*** INPUT ROWS

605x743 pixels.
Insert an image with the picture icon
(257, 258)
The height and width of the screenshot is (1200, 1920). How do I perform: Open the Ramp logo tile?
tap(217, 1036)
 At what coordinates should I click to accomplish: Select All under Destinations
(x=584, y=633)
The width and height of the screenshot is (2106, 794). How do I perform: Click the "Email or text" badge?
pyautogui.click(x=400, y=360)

******

## EXERCISE REQUIREMENTS
Locate every line in the entries above that contains the word "screenshot", treating uppercase and lowercase as different, and copy each such line in full.

## OUTPUT OF THE EXERCISE
The height and width of the screenshot is (1200, 1920). How do I perform: Open the Ramp logo tile?
The width and height of the screenshot is (2106, 794). How do I perform: Click the "Email or text" badge?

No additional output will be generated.